Continuing. The thrust of your opening post is to encourage dialogue and civility and mutual understanding, and while I would be wrong to argue against that noble premise *in generality* I think it's irresponsible to counsel love and support and acceptance for something so unhealthy and so alarming.
Check it: there are thirteen year old girls getting surgeries happily administered by unscrupulous surgeons who accept a certificate of eligibility easily obtained for a fee over the Internet along with the many thousands of dollars they charge. Sorry but this is not something we should just open our arms in hugs for.
But! If one of these girls goes to a counselor looking for the permission to get sliced, and the counselor decides that she is merely an unhappy person seeking an escape from misery and is not actually dysphoric, *he will be fired*. The imperative to validate everything "trans" is monstrous and I really cannot understand why, even in the name of being kind to one another, you would go along with it.
Even if it's just puberty-blocking hormones and not surgery, these girls are screwing up their bodies for what is very likely just a phase. The law needs to step in.
OK, I'm going to try to keep this level and keep the "nonbinary" crap out of it.
I am gay. For some reason people lump gay and bisexual people in with this ensemble of gender bending trends as though we have something to do with each other. Homosexuality has been a steady 3-5% of human population across continents of culture and millennia of time. While people have become more open, less reluctant to come out, as social acceptance waxed, there has never been a surge to 30% or 50% or 80% of the population. Homosexuality is clearly as much a part of normal human variation as left-handedness, and its concomitant psychological maladies can all be lain at the feet of prejudice.

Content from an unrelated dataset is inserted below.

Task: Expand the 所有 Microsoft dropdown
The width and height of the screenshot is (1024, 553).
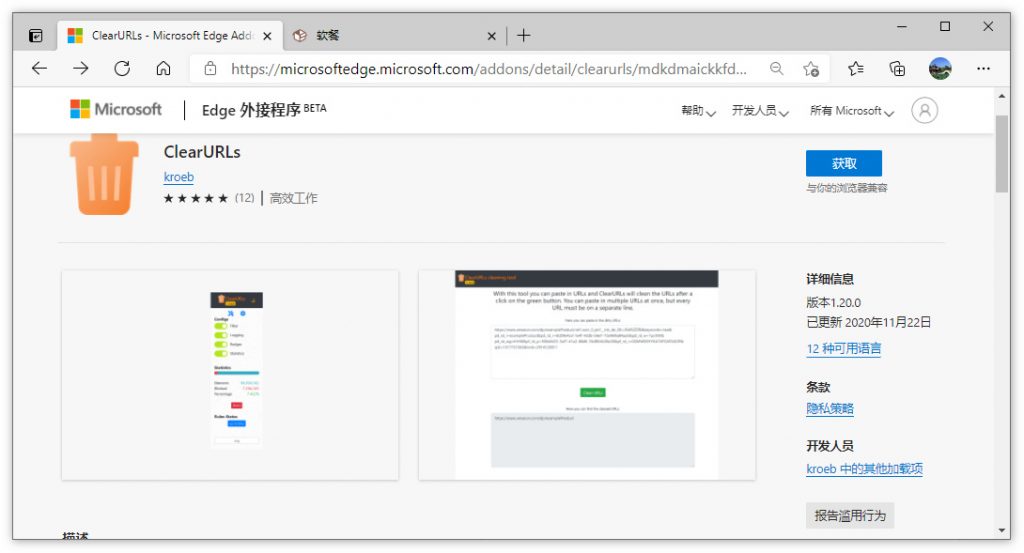Action: (x=851, y=111)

Suppose the percentage identifying as gay suddenly went up tenfold. My delight at all the new potential sex partners would be completely swamped by puzzlement and suspicion; sexual orientation is a fundamental aspect of identity and a sudden change from its constancy would raise alarms.
Gender identity is a lot more fundamental than sexual orientation; very few gay people wish they could be the opposite sex, and the overlap between the LG and the T is insignificant.
And yet. You mention a 4000% (!) increase in teenage girls identifying with the opposite gender and just breeze along as though this is nothing but a statistic. It is a fuck of a lot more than that. Even a 40% increase should raise alarms.
First of all it is coming at a time when "trans" is trendy, part of a nearly mindless impulse toward a set of ill-conceived social goals mostly inspired by postmodernism, the most intellectually vapid movement in the history of social thought. By stringent medical definition gender dysphoria affects one in 30,000 male births and one in 100,000 female. If we are seeing a forty-fold increase in the latter, we should be looking for explanations a lot more carefully than we rush to encouraging acceptance of what is clearly a dangerously unhealthy trend.
In a stunning turn of events this weird surge is coming at a time of unprecedented personal stress and dissatisfaction, we are living through year after year of Cuban Missile Crisis level anxiety every day as the country enters its second civil war.
The serial killer in Silence of the Lambs was murdering young woman to make a "woman suit" because he had been rejected for reassignment surgery. He hated his life and wanted to be something different. And what could be more different than gender? I see explanations like this as a lot more plausible than believing that, all of a sudden, forty time the usual number of young girls want to change their gender.
Not buying that for a second.
And ... the stridently totalitarian (you know what I mean) rhetoric of this movement is incongruent with true conviction, it is at the level of rhetorical violence, people trying to convince not just others but convince themselves that their preposterous beliefs ("a trans woman is not a man") are true.